**Passage provided**
====
ELEMENTARY QUALIFICATION PROCESS

Lewisville ISD Gifted & Talented Services

Overview

After a referral is received, the campus G/T Facilitator begins the formal assessment process.


Assessments are administered over multiple days and weeks during the school day.


The complete qualification process, from referral to the communication of placement results, should take approximately 9 - 12 weeks depending on the amount of data collection necessary for an accurate determination of service recommendations.


Students must be enrolled in Lewisville ISD to be eligible for assessment.

Step 1: Compile Qualitative Data

Input from classroom teachers and parents/guardians is an important component of the qualification process for gifted/talented services.


Both parties complete attribute checklists which are used to measure a child’s behaviors when compared to other children at about the same age. Data gathered provides valuable information about student strengths and interests.


Planned experiences, designed to elicit specific behaviors and characteristics of gifted children, are conducted in all K-2 classrooms each school year. Data collected from the experiences is used to create a pool of students to watch through second grade. The information is also reviewed during this stage of the qualification process.
====
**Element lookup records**
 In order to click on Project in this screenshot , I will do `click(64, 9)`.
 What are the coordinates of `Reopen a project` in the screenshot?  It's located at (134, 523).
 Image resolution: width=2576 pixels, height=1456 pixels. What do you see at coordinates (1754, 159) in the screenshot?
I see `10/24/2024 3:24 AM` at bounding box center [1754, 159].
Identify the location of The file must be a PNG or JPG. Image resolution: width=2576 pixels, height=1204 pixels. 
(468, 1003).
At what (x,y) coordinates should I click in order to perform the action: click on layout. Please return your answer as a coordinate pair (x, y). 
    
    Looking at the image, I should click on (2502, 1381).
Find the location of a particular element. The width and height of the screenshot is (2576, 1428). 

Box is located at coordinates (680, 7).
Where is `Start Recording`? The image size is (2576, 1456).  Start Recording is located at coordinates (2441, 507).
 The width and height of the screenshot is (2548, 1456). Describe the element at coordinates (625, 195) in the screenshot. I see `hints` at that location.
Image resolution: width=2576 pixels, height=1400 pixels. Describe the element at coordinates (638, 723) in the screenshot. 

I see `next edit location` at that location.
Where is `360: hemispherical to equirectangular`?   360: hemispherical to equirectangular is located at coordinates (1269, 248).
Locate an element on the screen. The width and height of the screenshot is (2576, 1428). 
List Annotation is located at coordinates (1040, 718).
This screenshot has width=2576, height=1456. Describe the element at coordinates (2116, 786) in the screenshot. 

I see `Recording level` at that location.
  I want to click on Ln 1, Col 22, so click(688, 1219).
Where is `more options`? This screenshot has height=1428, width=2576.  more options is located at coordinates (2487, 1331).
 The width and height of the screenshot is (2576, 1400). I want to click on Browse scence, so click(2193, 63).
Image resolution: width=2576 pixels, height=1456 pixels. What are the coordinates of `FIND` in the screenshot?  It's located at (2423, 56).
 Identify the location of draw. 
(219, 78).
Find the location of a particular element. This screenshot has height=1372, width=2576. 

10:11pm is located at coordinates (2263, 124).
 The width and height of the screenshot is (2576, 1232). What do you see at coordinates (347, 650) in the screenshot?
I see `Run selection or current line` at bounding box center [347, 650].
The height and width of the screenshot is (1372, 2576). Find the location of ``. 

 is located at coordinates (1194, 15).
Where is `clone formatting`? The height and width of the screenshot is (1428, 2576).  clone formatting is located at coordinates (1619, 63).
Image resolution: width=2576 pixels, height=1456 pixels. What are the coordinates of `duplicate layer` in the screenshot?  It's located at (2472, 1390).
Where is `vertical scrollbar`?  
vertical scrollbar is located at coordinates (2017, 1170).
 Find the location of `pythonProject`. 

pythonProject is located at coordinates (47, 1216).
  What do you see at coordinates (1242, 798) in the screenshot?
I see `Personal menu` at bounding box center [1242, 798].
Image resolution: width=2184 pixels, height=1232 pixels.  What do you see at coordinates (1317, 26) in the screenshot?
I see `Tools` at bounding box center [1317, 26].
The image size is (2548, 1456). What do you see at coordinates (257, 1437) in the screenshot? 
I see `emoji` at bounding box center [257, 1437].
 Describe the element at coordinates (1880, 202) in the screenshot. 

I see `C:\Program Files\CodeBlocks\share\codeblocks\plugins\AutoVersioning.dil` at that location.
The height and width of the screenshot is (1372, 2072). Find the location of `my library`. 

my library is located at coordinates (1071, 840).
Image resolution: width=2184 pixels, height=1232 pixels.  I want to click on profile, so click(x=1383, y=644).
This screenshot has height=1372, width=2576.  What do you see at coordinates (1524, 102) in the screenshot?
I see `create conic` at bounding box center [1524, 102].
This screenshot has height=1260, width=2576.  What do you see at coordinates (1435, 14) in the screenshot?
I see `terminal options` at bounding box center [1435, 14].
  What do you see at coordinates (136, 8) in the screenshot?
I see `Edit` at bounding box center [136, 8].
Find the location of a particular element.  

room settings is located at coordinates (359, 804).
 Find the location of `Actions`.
====
**Request**
Can you quote the text on the elementary gifted and talented qualification process in full, word for word? The rows aren't needed here.

**Exercise result**
ELEMENTARY QUALIFICATION PROCESS

Lewisville ISD Gifted & Talented Services

Overview

After a referral is received, the campus G/T Facilitator begins the formal assessment process.


Assessments are administered over multiple days and weeks during the school day.


The complete qualification process, from referral to the communication of placement results, should take approximately 9 - 12 weeks depending on the amount of data collection necessary for an accurate determination of service recommendations.


Students must be enrolled in Lewisville ISD to be eligible for assessment.

Step 1: Compile Qualitative Data

Input from classroom teachers and parents/guardians is an important component of the qualification process for gifted/talented services.


Both parties complete attribute checklists which are used to measure a child’s behaviors when compared to other children at about the same age. Data gathered provides valuable information about student strengths and interests.


Planned experiences, designed to elicit specific behaviors and characteristics of gifted children, are conducted in all K-2 classrooms each school year. Data collected from the experiences is used to create a pool of students to watch through second grade. The information is also reviewed during this stage of the qualification process.